>> BEGIN Data lines
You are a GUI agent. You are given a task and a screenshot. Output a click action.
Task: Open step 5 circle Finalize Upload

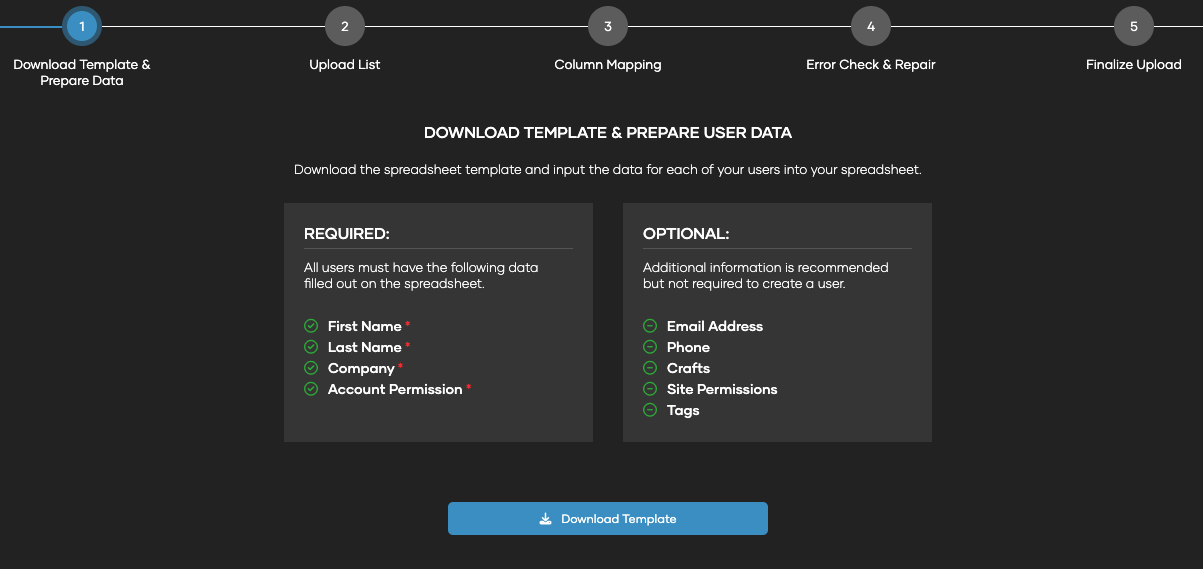point(1134,26)
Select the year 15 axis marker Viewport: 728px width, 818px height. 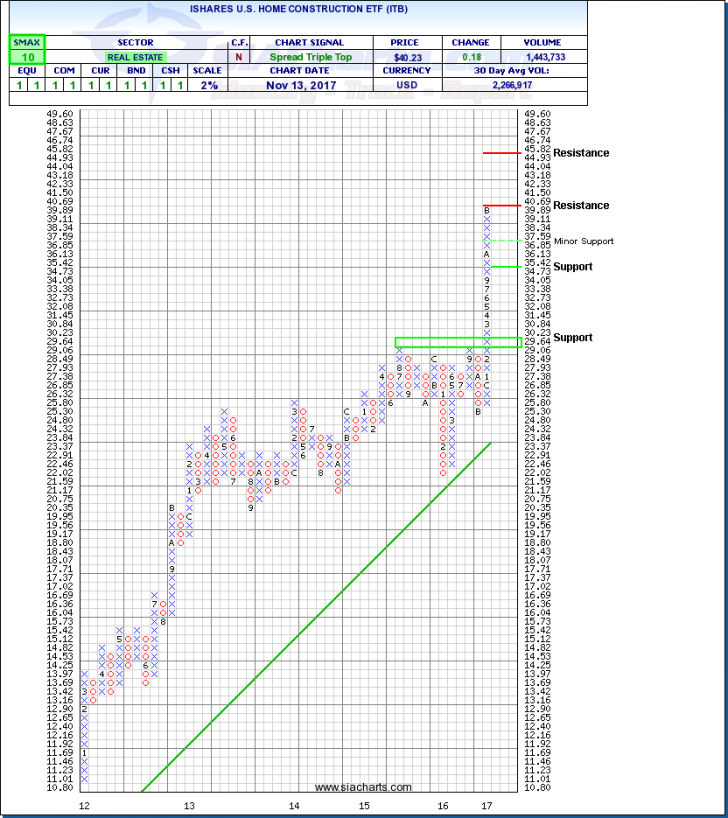365,805
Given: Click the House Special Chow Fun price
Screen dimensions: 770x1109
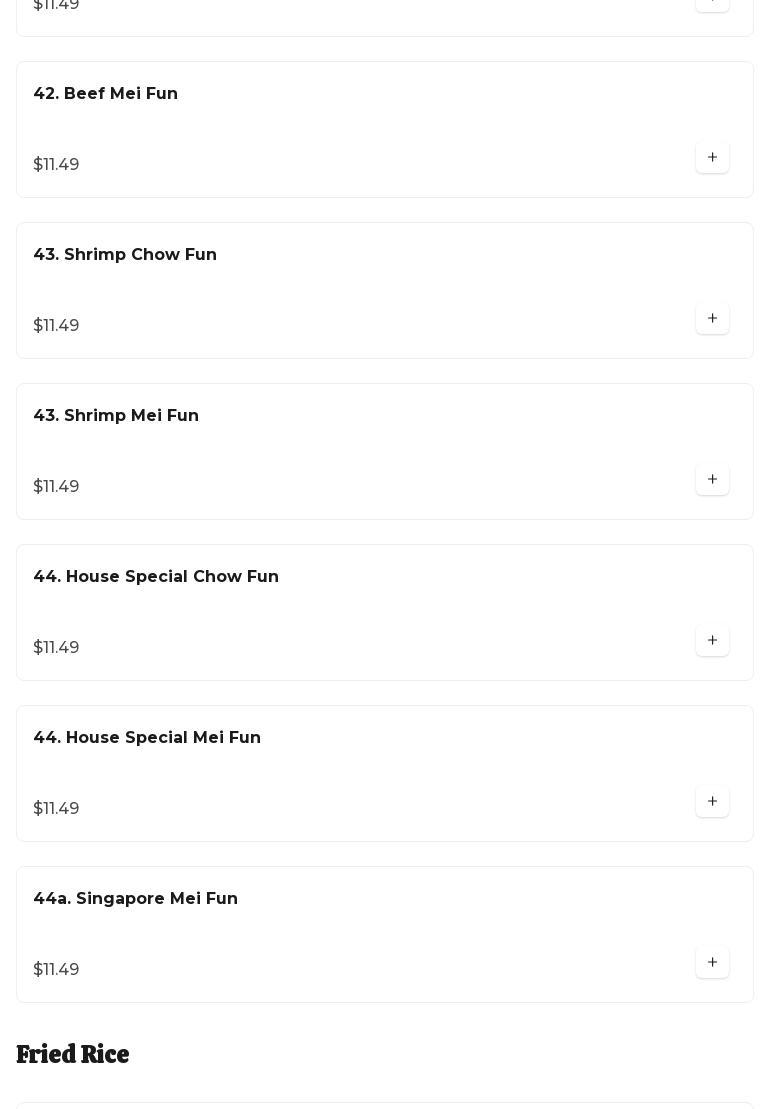Looking at the screenshot, I should point(56,647).
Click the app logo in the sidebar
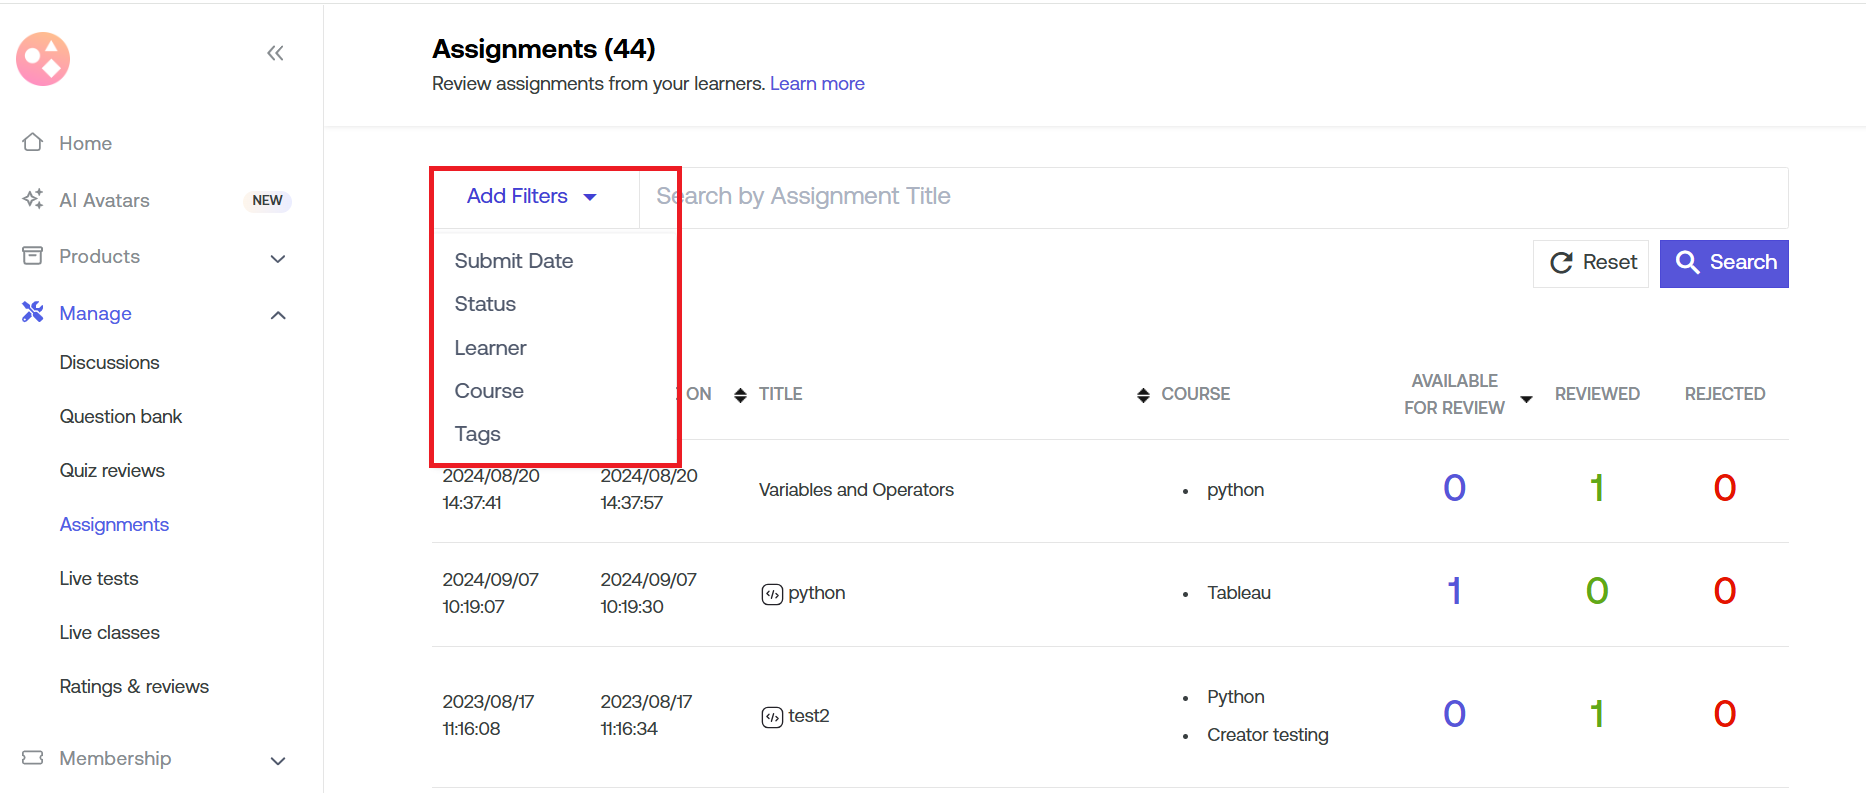The width and height of the screenshot is (1866, 793). [43, 59]
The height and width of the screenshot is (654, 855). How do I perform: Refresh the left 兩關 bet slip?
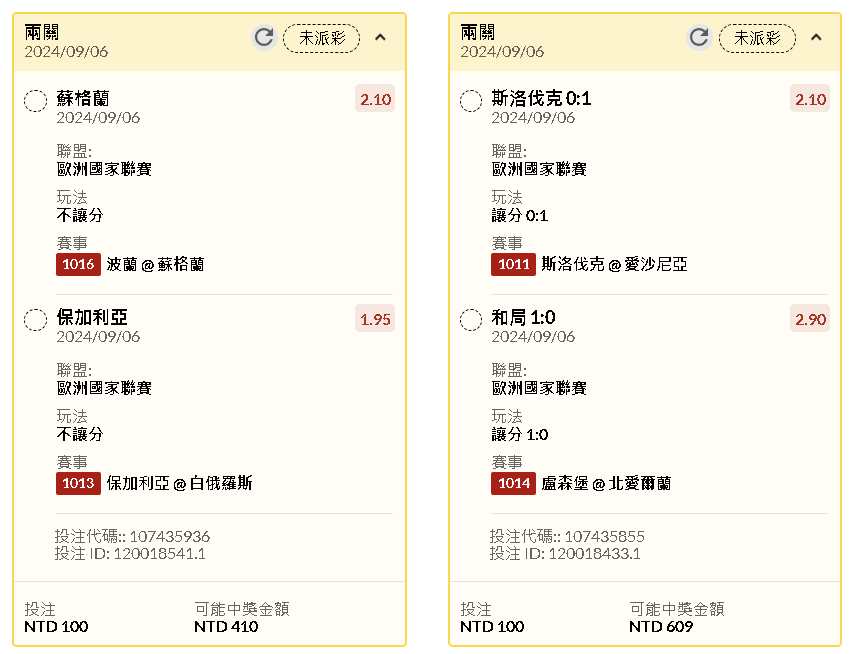point(263,38)
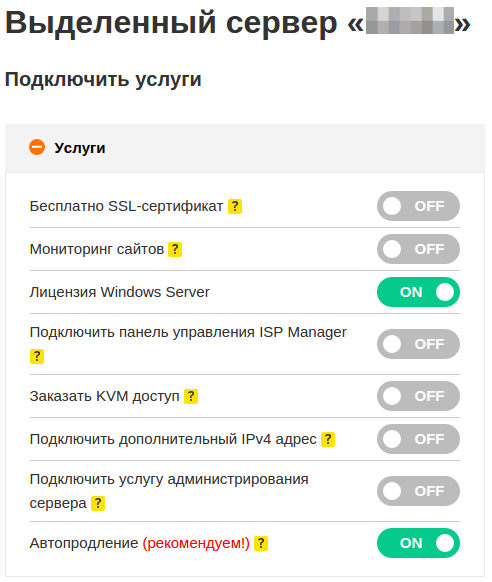Click the red (рекомендуем!) text
Viewport: 492px width, 582px height.
pyautogui.click(x=196, y=543)
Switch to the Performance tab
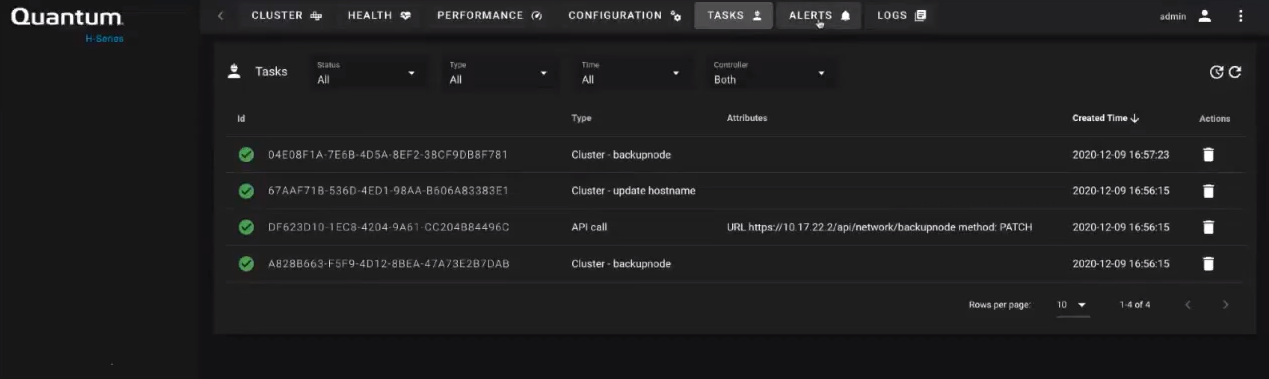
>> END Data lines
Do this.
Reproduce word for word everything from the line containing "The height and" down to the end of the records, and leave the pictures out of your answer.

Output below.
The height and width of the screenshot is (654, 855). How do I perform: Refresh the left 兩關 bet slip?
point(263,38)
Click the red (рекомендуем!) text
Viewport: 492px width, 582px height.
pyautogui.click(x=196, y=543)
Switch to the Performance tab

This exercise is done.